Empowering children by critiquing norms and structures


ABOUT US
The Childism Institute aims to stimulate childist research across the academy, test and evolve the concept of childism, and inform childist social and political justice activism.
It does so by developing a range of projects including colloquia, workshops, conferences, speakers, collaborative publications, opinion pieces, special issues of journals, edited volumes, and books. It includes children and youth as appropriate in these initiatives. In addition, it formulates workshops and consultations for local, national, and international organizations run by both adults and children to understand how childism could inform – and be informed by – their work.
These cross-currents of theory development, scholarly investigation, and practical engagement enrich one another. In this way, the Childism Institute strives to develop an ongoing generative conversation about the lives of children that organically evolves new ideas and perspectives over time.
RESEARCH
We conduct and support cutting-edge scholarship that applies childist lenses to questions in the social sciences and humanities. We also formulate and advance childism theory.
CATALYZING
We spark local and global childist movements that change everyday thinking and promote child-inclusive societies.

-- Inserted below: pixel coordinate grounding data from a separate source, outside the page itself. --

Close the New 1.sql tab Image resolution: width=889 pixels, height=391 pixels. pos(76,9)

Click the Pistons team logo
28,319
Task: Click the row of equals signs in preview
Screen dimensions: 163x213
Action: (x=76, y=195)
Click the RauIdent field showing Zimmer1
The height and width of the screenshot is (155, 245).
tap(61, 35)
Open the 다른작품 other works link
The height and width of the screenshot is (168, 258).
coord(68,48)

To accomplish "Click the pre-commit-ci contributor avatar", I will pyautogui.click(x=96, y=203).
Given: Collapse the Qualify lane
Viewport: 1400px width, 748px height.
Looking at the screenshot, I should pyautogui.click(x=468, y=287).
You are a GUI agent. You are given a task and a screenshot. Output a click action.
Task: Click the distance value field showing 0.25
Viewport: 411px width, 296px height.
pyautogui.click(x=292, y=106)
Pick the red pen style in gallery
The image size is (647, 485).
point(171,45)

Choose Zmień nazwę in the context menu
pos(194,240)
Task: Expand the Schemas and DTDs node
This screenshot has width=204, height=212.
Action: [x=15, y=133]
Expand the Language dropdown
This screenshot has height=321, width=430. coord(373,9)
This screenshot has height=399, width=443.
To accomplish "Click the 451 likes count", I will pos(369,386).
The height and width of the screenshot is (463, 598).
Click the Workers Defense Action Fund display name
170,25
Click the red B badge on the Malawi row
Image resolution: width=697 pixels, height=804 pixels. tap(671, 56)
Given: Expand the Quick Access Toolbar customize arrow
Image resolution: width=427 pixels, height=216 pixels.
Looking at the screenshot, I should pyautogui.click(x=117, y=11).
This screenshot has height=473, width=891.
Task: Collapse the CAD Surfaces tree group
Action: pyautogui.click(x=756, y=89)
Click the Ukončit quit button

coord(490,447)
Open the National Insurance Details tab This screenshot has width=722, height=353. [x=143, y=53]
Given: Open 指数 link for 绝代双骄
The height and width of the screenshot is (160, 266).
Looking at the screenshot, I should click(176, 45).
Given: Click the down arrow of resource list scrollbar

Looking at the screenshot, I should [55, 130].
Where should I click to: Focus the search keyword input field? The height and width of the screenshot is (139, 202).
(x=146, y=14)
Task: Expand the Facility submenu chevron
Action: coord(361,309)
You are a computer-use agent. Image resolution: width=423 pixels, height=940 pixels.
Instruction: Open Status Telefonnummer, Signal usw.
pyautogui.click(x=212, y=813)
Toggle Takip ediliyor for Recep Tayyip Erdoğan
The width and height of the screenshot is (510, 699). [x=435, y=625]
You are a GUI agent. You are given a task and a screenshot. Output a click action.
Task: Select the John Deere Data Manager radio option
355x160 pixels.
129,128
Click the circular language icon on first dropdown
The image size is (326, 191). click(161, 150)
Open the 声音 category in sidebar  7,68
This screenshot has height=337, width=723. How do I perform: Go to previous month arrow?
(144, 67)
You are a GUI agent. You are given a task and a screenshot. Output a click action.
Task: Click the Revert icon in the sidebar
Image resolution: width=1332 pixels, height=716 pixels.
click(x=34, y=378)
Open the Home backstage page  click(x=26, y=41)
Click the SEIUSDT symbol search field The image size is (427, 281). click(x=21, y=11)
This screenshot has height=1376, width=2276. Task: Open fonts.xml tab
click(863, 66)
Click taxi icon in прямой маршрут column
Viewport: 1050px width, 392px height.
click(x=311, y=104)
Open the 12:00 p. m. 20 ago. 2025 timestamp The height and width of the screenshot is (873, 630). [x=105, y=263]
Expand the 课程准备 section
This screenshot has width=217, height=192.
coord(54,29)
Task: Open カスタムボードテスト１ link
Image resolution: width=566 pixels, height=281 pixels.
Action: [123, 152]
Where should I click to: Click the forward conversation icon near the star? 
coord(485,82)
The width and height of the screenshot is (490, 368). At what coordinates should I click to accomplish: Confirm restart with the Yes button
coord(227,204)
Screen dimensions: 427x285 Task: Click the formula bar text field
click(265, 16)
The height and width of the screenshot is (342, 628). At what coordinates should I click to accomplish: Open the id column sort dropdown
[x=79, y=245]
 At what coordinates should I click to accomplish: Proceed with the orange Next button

Childism is like feminism but for children. It has emerged in the academic literature as a term to describe efforts to empower the lived experiences of the third of humanity who are children through the radical systemic critique of scholarly, social, and political norms.
Beyond including children and young people as active social participants, childism challenges and transforms the historically ingrained adult-centered assumptions that underlie children’s systemic marginalization in the first place. It functions analogously to terms like feminism, antiracism, womanism, postgenderism, postcolonialism, decolonialism, environmentalism, and transhumanism. As such, it provides a needed critical lens for deconstructing adultism and patriarchy and reconstructing age-inclusive research and societies.